Not sure what to say, doesn't seem like a technical impossibility to me, more one of strategy and persuasion.
If there's a way to vote on it, I vote for 99.999999999% backups being preferred to 0% backups. What you can do with that I really don't know.
I can contribute in many ways but this might be a gatekeeper issue, so I'll leave that with you all to debate, and have to set myself a calendar reminder to check that page every time for errors to then hunt and delete the offending MS Office files.
-
@girish *If * there's not a single dodgy character in any Apps.
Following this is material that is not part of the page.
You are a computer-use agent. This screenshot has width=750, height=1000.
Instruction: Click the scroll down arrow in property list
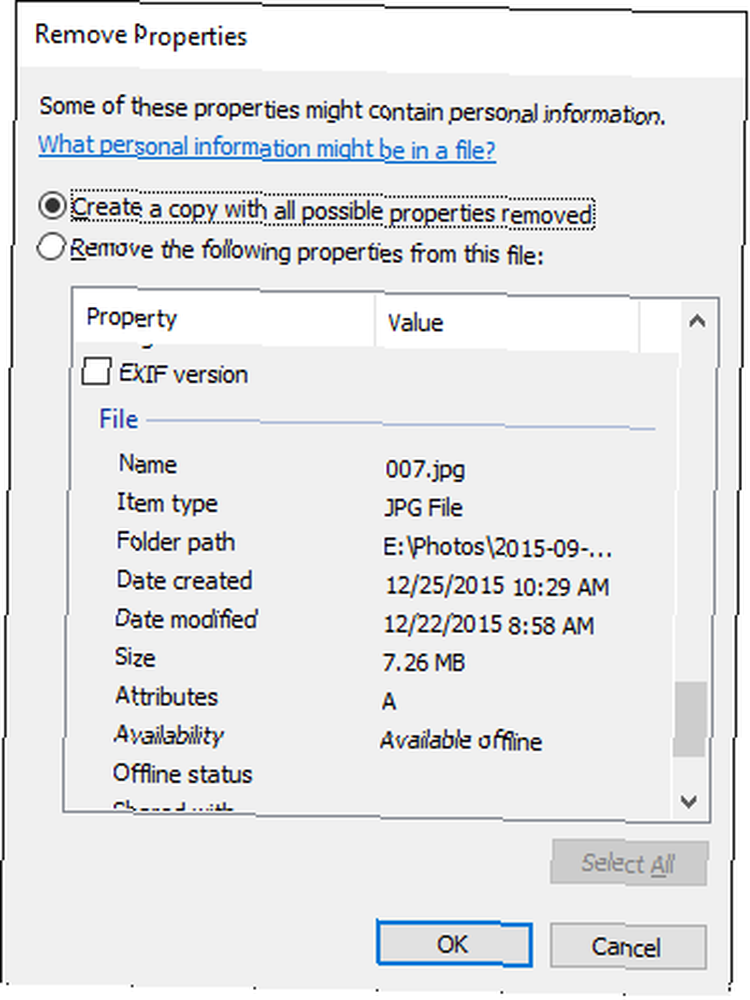click(689, 800)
So, are you saying it is not possible top backup the main server and all other apps if just one App has a dodgy character in it?
It seems to me that if the system can write the error, then it is still functioning, but chooses to fail on that error than log and continue.
Not sure what to say, doesn't seem like a technical impossibility to me, more one of strategy and persuasion.
If there's a way to vote on it, I vote for 99.999999999% backups being preferred to 0% backups. What you can do with that I really don't know.
I can contribute in many ways but this might be a gatekeeper issue, so I'll leave that with you all to debate, and have to set myself a calendar reminder to check that page every time for errors to then hunt and delete the offending MS Office files.
@marcusquinn looks like those are two issues then. One is a full backup containing all apps and the platform and the other is the failing app backup alone.
I guess the second one is clear, that we can't keep that 99% backup since we don't know what failed and if that is relevant to the app.
The first one could have an option to exclude such an app then from the wholesome backup. Just not sure if that has unnoticed side-effects then if the whole server has to be restored, but I guess we could include the last working backup of the app in such a case?
-
@marcusquinn looks like those are two issues then. One is a full backup containing all apps and the platform and the other is the failing app backup alone.
I guess the second one is clear, that we can't keep that 99% backup since we don't know what failed and if that is relevant to the app.
The first one could have an option to exclude such an app then from the wholesome backup. Just not sure if that has unnoticed side-effects then if the whole server has to be restored, but I guess we could include the last working backup of the app in such a case?